* _What is needed_
The records below are to be reproduced exactly, and no picture should appear in the copy.

Data to process Start Marker

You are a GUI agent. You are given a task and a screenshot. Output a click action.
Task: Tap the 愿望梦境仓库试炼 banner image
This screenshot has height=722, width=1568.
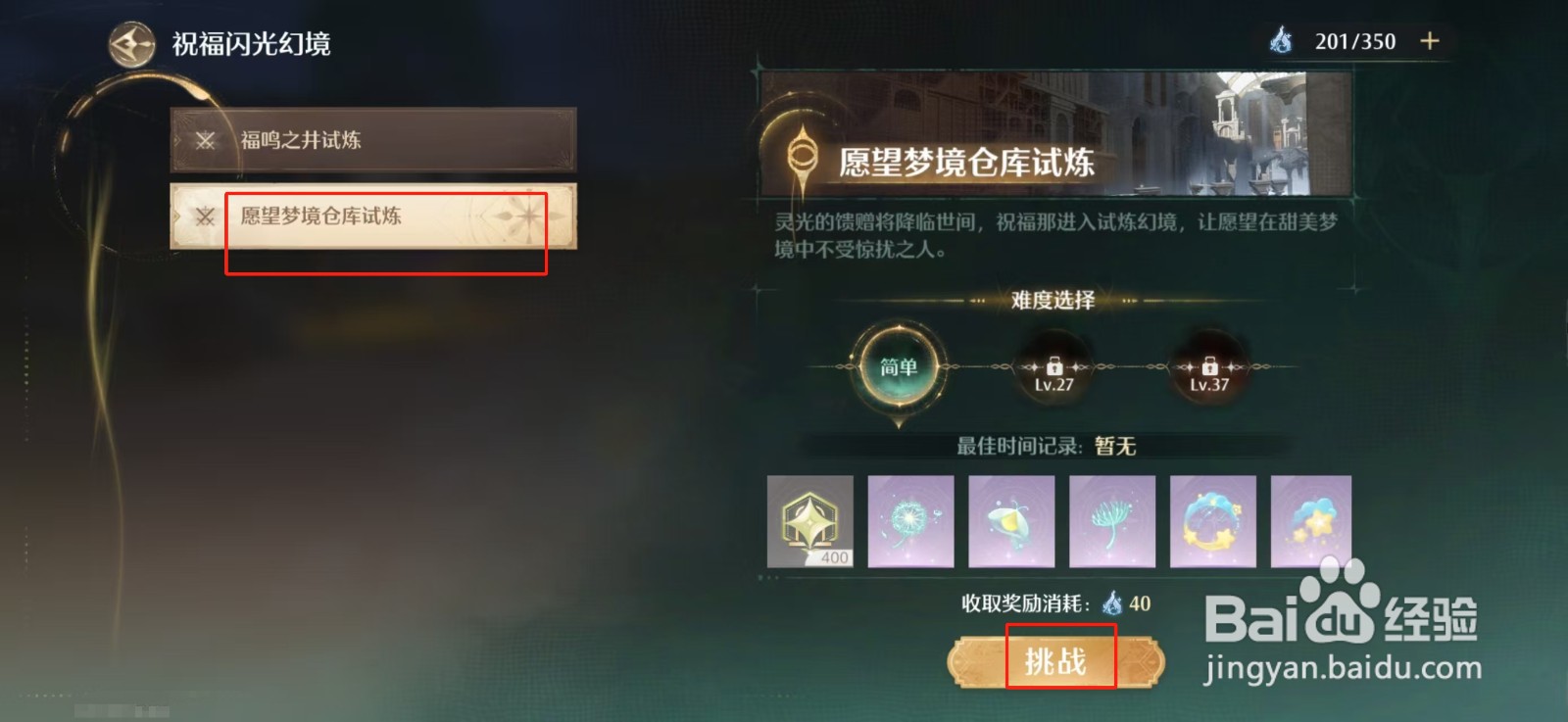pyautogui.click(x=1056, y=133)
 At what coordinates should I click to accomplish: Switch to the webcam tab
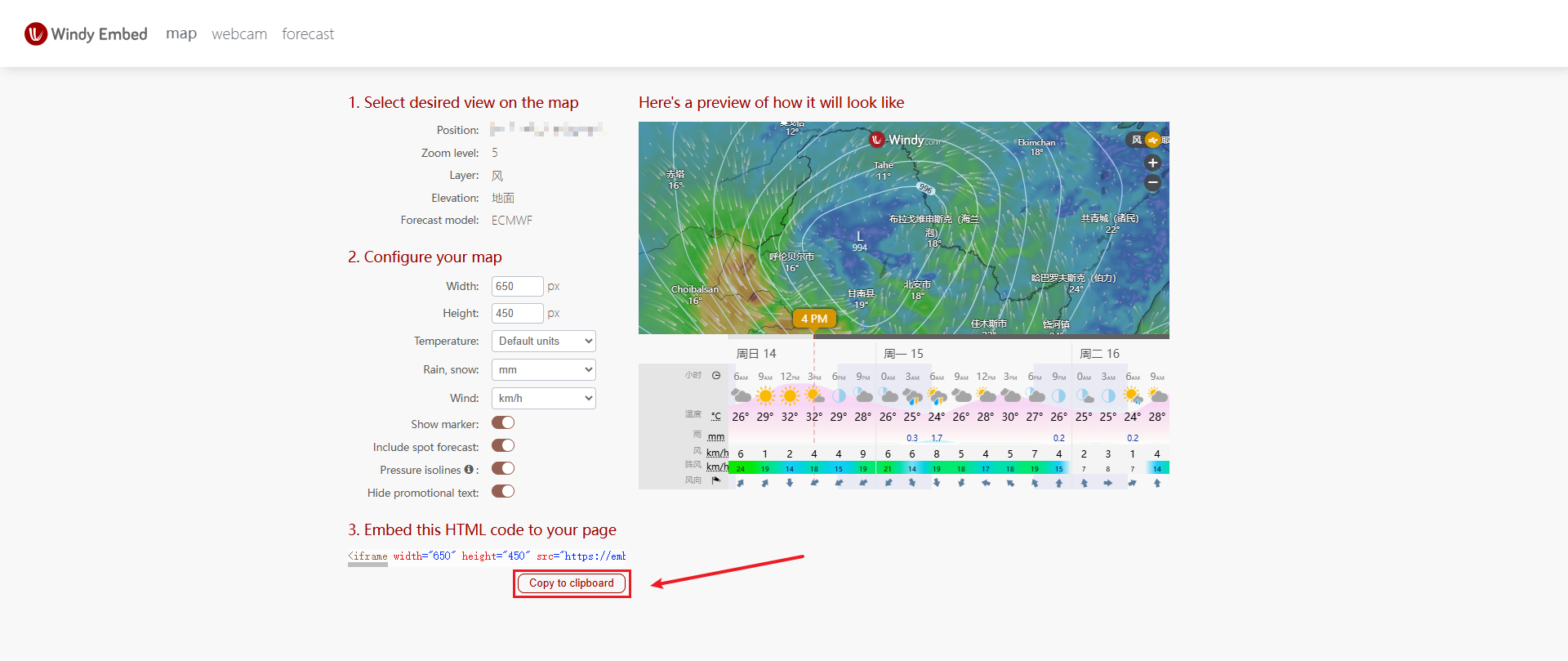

Data to process End Marker

* _Output of the exercise_
You are a GUI agent. You are given a task and a screenshot. Output a click action.
Task: Tap the 愿望梦境仓库试炼 banner image
This screenshot has height=722, width=1568.
pyautogui.click(x=1056, y=133)
 At what coordinates should I click to accomplish: Switch to the webcam tab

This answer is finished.